Screen-element location records
>> begin

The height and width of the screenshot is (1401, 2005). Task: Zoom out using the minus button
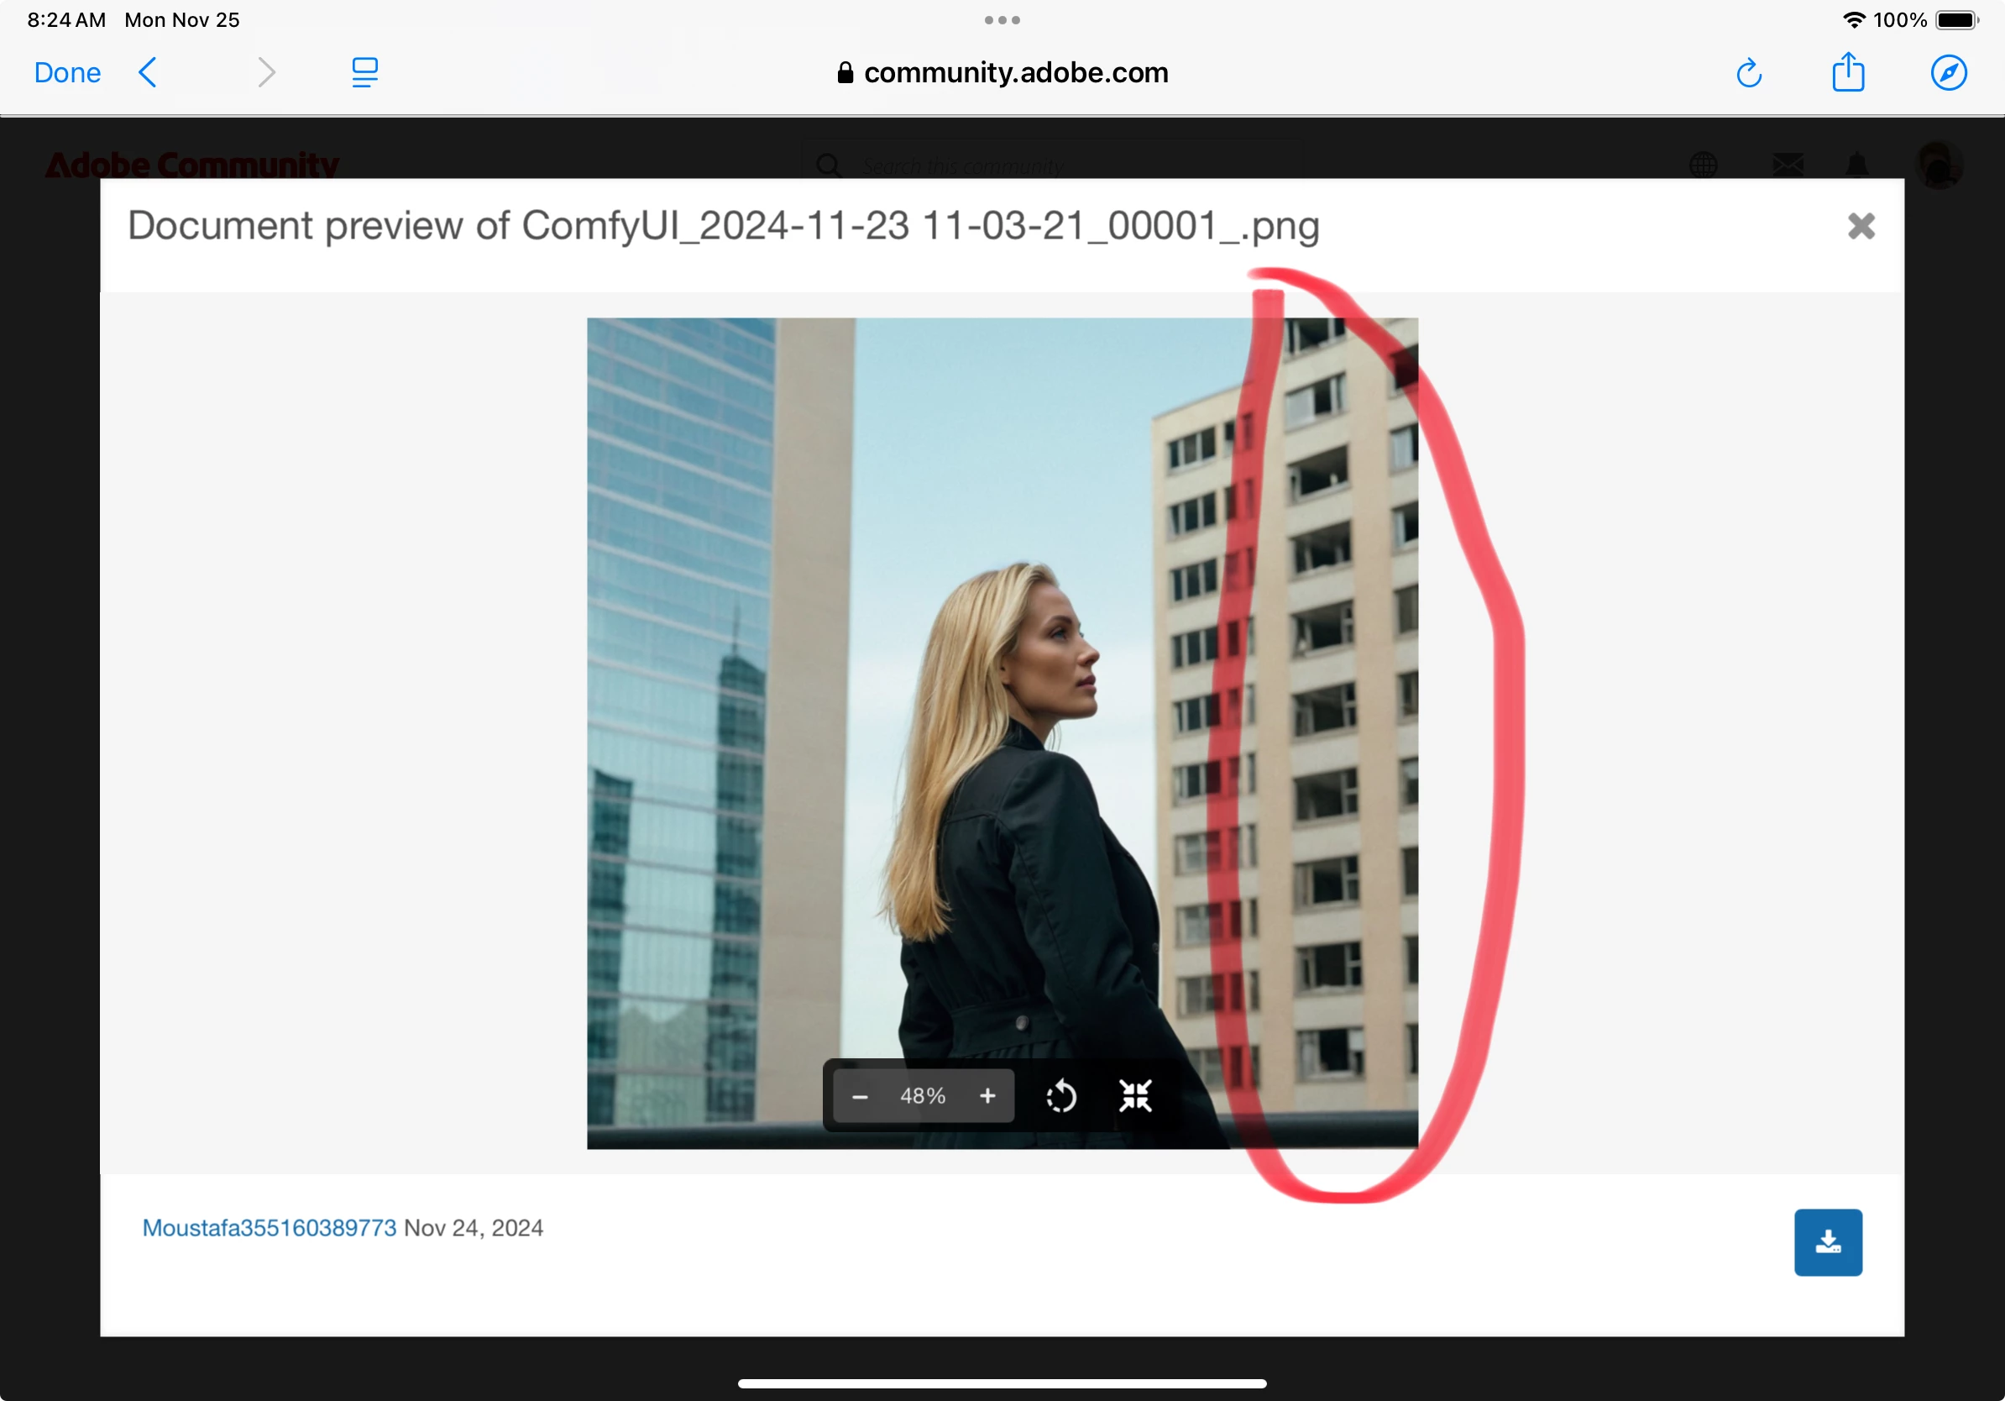[x=859, y=1096]
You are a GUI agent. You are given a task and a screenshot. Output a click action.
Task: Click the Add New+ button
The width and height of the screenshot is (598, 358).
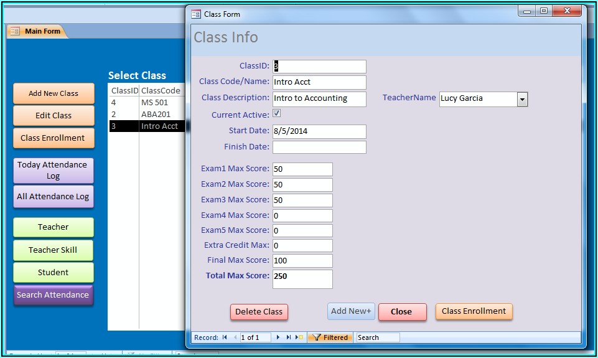tap(351, 311)
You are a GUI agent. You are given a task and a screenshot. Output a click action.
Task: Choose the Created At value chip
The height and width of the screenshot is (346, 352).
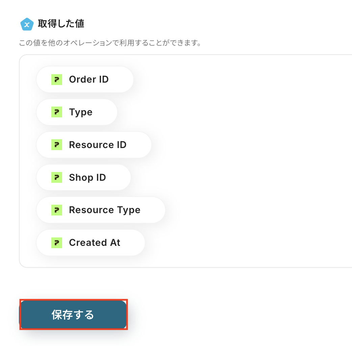(91, 243)
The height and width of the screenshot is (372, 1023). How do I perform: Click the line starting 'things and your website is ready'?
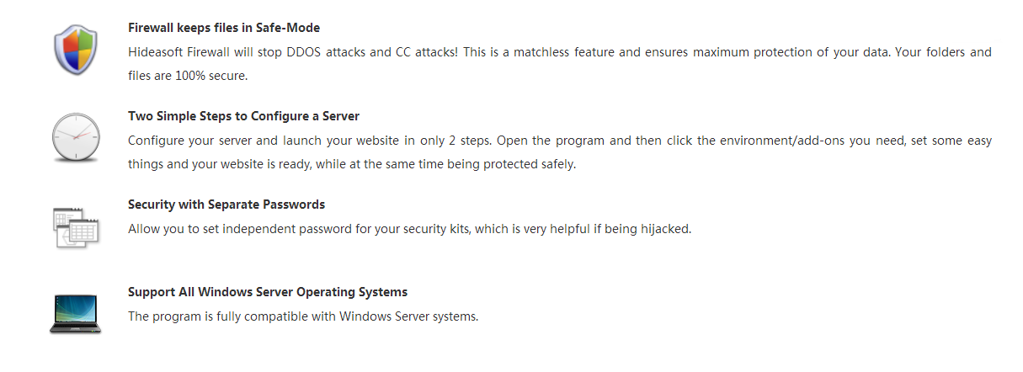pyautogui.click(x=352, y=164)
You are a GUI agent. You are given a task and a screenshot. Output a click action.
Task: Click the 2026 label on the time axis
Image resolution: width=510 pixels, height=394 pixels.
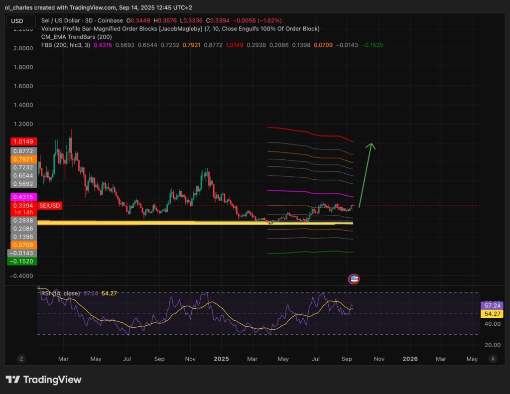[410, 359]
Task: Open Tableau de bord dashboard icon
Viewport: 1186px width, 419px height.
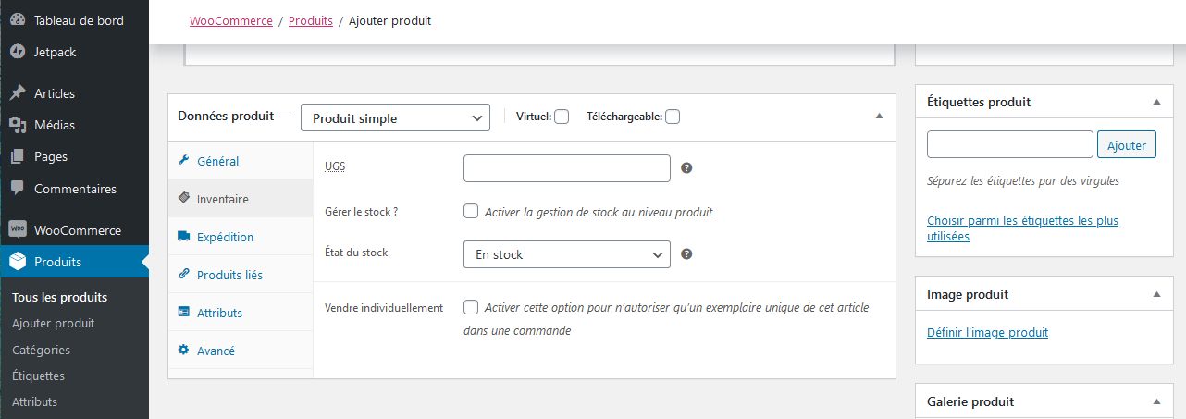Action: click(x=17, y=20)
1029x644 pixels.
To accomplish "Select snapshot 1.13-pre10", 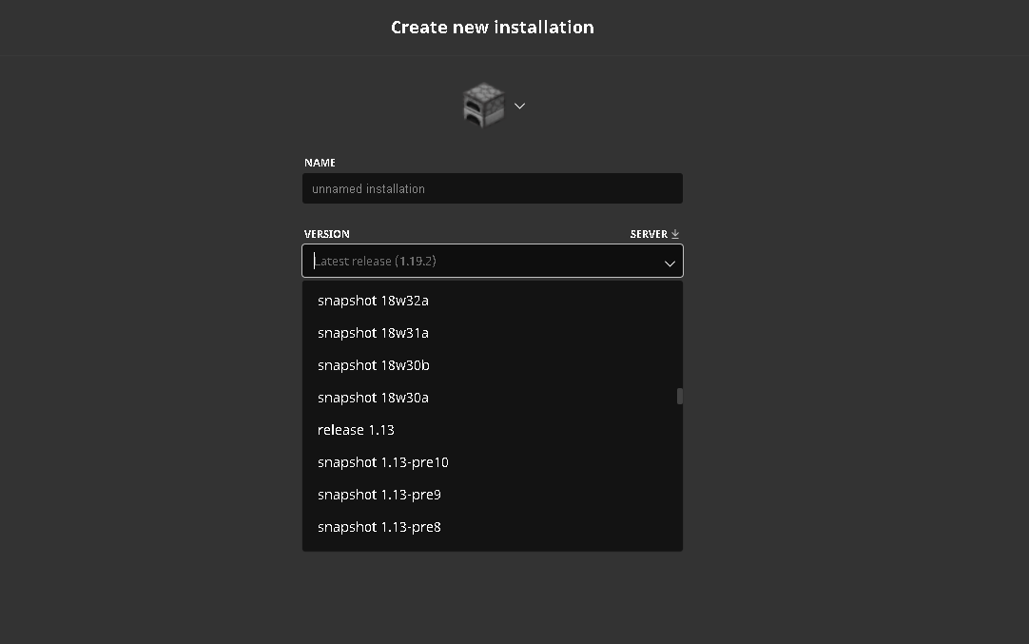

>> end

**WRITTEN INSTRUCTION**
Copy out all of the data above, swapping every "screenshot" for "screen capture" and keeping everything else unchanged. Leave the pictures out.

**REPLY**
The height and width of the screen capture is (1401, 2005). Task: Zoom out using the minus button
[x=859, y=1096]
You are a GUI agent. You are given a task and a screen capture. Output a click action.
Task: Click the Add New+ button
The width and height of the screen capture is (598, 358).
tap(351, 311)
You are a GUI agent. You are given a task and a screen capture. Output a click action.
Task: Choose the Created At value chip
The height and width of the screen capture is (346, 352).
(91, 243)
The height and width of the screen capture is (372, 1023). How do I perform: Click the line starting 'things and your website is ready'?
pyautogui.click(x=352, y=164)
You are a GUI agent. You are given a task and a screen capture. Output a click action.
Task: Click the 2026 label on the time axis
Image resolution: width=510 pixels, height=394 pixels.
[410, 359]
Task: Open Tableau de bord dashboard icon
Viewport: 1186px width, 419px height.
Action: click(x=17, y=20)
1029x644 pixels.
To accomplish "Select snapshot 1.13-pre10", 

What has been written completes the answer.